Most of us here at MacArthur Medical Center are parents, and as parents we would do ANYTHING to keep our children safe. One of the most important things we can do to protect our children, even when we’re not with them, is to ensure that they are properly immunized on time and in compliance with the immunization schedule set by The Centers for Disease Control and Prevention (CDC).
What is infant immunization?
Immunizations are also called vaccines. From the time a baby is born through their first 15 months, they will receive many vaccines, which will protect your baby from getting sick with diseases and illnesses that can make them very ill, cause life-long health issues, or cause death.
Because most people are now vaccinated and most people chose to vaccinate their children, we forget how life was before vaccines — when debilitating childhood illnesses caused severe complications or death almost every day. Today’s children get more shots than previous generations — this is good thing! It means our children are better protected from more than we were (or our parents). Gone are the days of chicken pox, polio, and mumps!
Vaccines work many ways, depending on the vaccine, but all of them are meant to keep your baby safe. The benefits of vaccines far outweigh any possible side-effects.
Children will receive vaccines from birth until 18 months, and are given boosters in throughout childhood from ages 4–6, and again at 11 years.
What is the infant immunization schedule?
The current vaccine schedule has been created by the CDC. It is important to stick to this schedule. Information on the internet or from your friends and family about “alternative” vaccine schedules may be well-intended, but it’s not a schedule or a plan that has been tested. Providers and medical offices which support untested, “alternative” vaccines schedules are not practicing evidence-based medicine.
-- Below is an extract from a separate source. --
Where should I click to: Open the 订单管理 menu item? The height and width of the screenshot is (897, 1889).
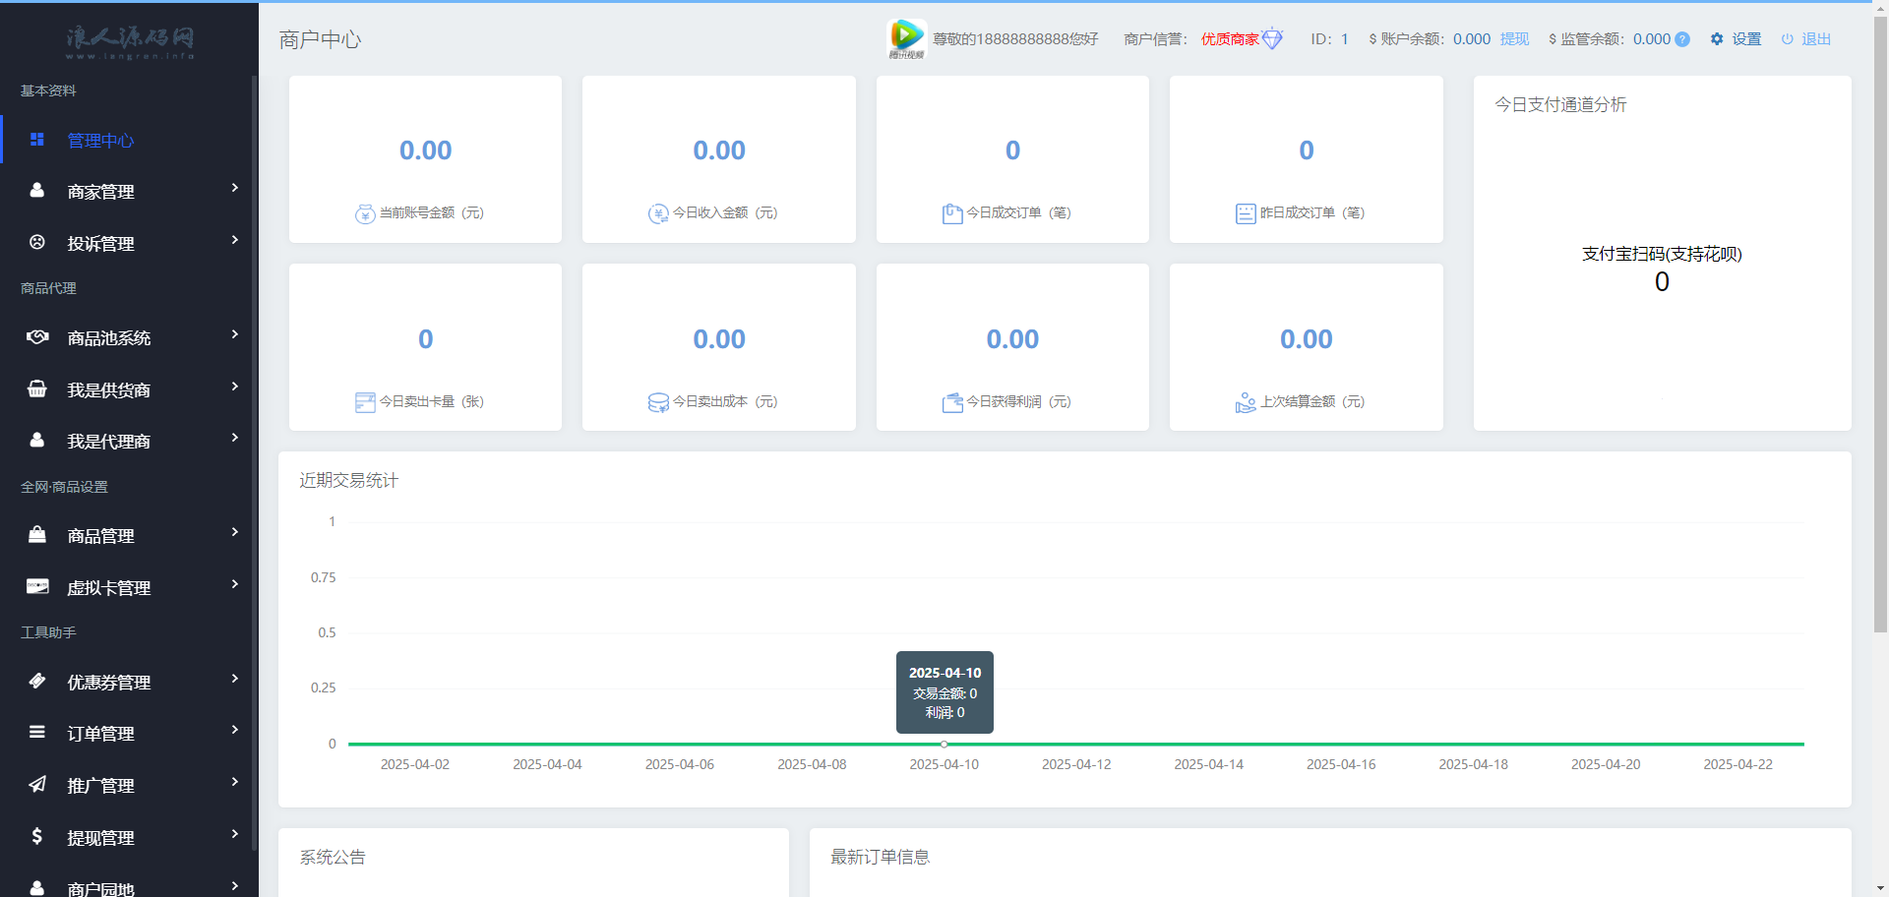pyautogui.click(x=100, y=733)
- Going against the CDC’s vaccine schedule is risky and can cause harm to your baby (which we would never want!). Here is why:
- The “alternative” schedule has NOT been tested. The clinical trials and research studies that should bring confidence are swapped with schedules that have no evidence for success or safety.
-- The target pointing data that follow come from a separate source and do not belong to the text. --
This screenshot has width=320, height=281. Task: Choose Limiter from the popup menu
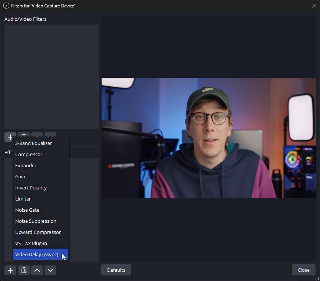pyautogui.click(x=23, y=199)
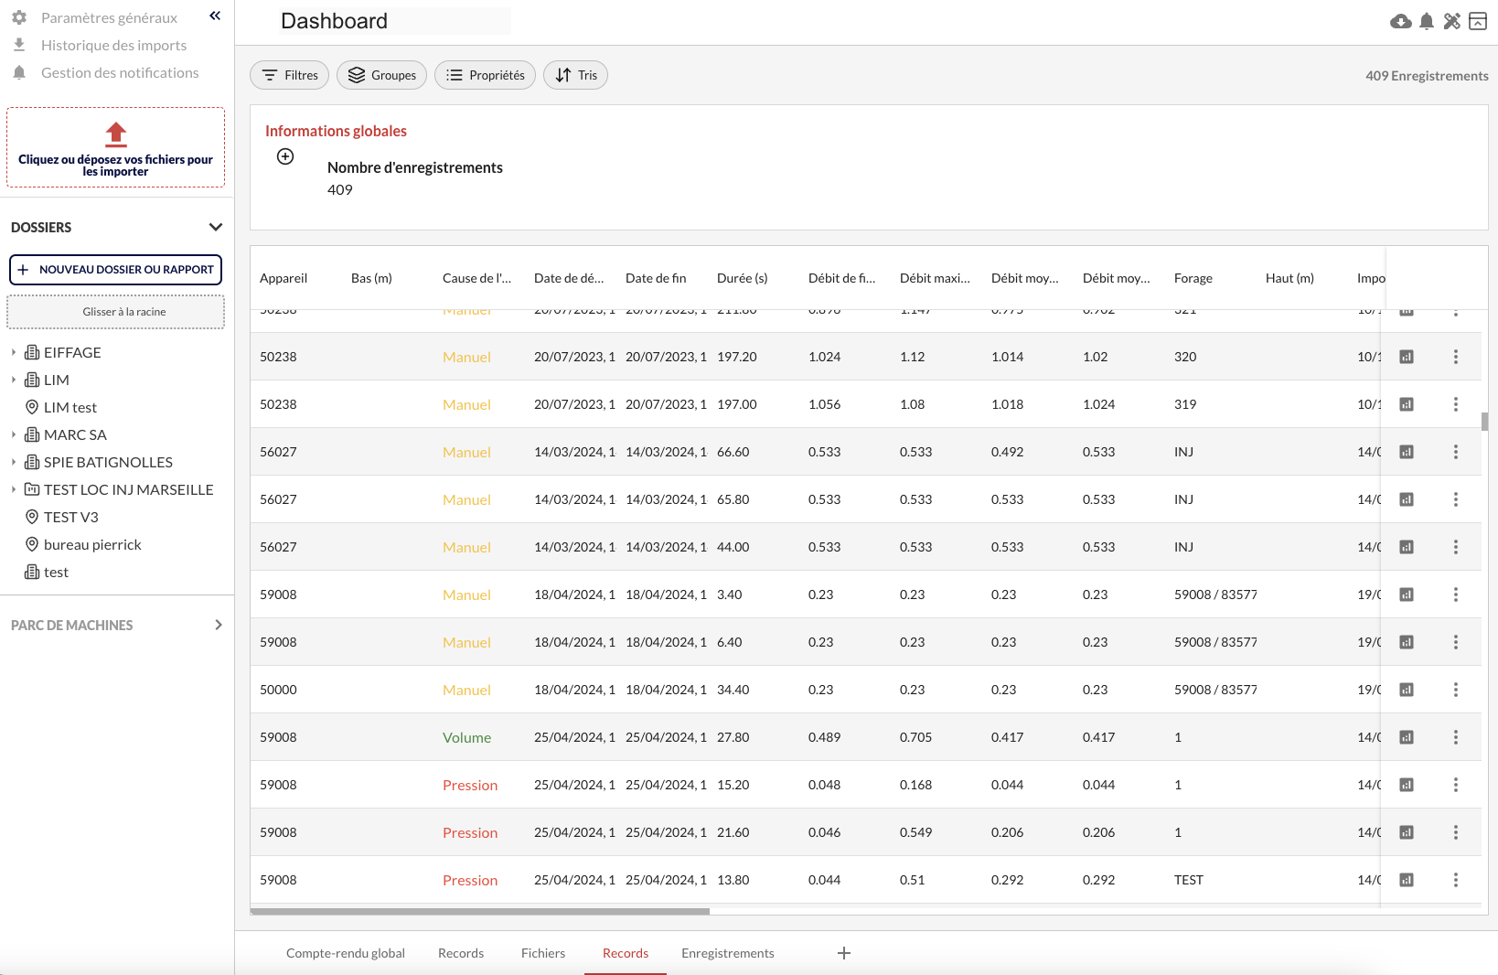This screenshot has width=1498, height=975.
Task: Open chart icon for the Volume row
Action: pos(1407,737)
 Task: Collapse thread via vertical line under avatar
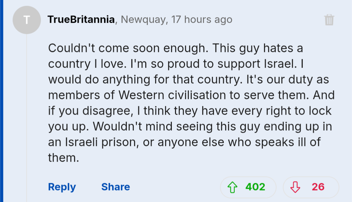click(x=27, y=118)
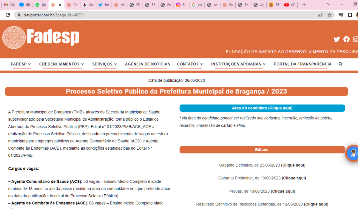The height and width of the screenshot is (209, 358).
Task: Expand the INSTITUIÇÕES APOIADAS menu
Action: [238, 64]
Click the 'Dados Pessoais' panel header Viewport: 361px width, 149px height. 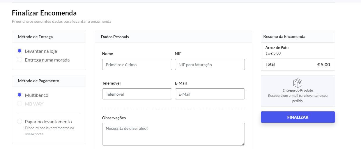click(x=115, y=37)
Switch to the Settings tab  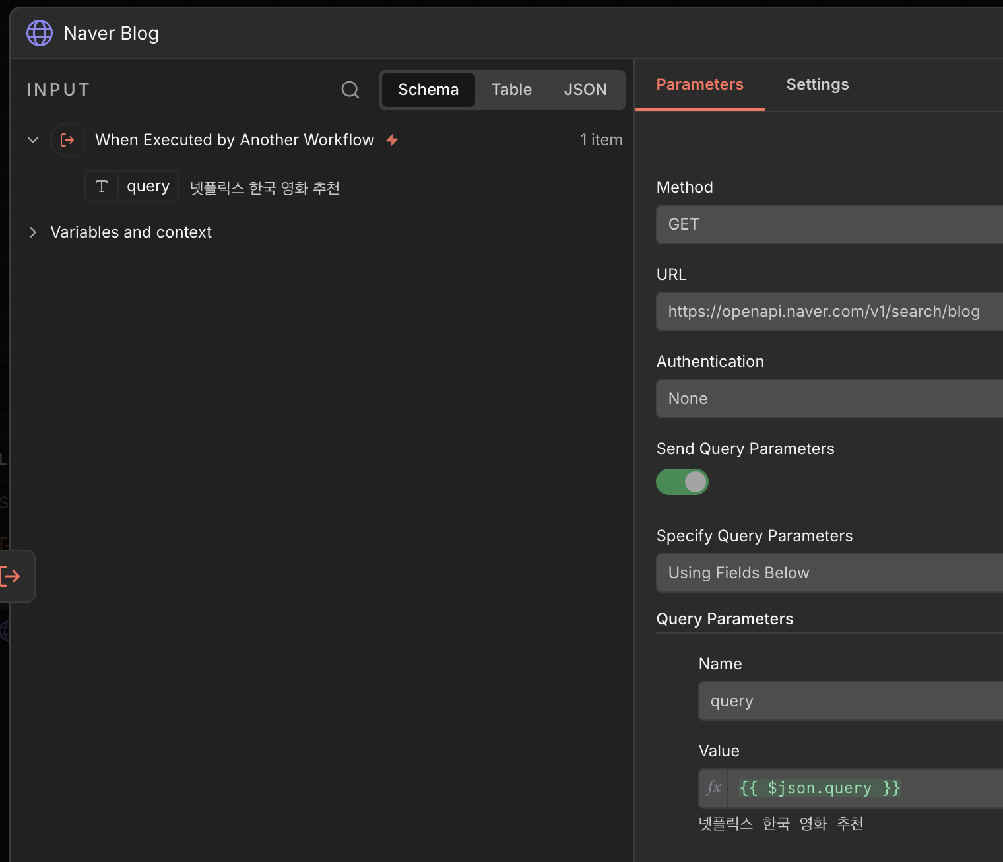[817, 84]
- Delaying certain vaccines increase risks for infection because your baby hasn’t built up the proper immunity — meaning every play date, trip to the grocery store, or kiss from grandma is a risk.
- While there is NO data to support “alternative” vaccine schedules, there IS data to support that delaying or slowing vaccination increases the risk of some types of seizures after vaccination.
There is only benefit
There is no benefit to delaying vaccines or opting for an untested schedule. There is only risk. It is important to talk to your child’s medical provider if you’re considering an “alternative” schedule. Pediatricians will take the time to explain each vaccine your child receives, answer any questions you may have, and assure you that you are making the best decision to protect your child. After all, there is nothing more important to you than your child, and making sure they are safe from anything that could harm them.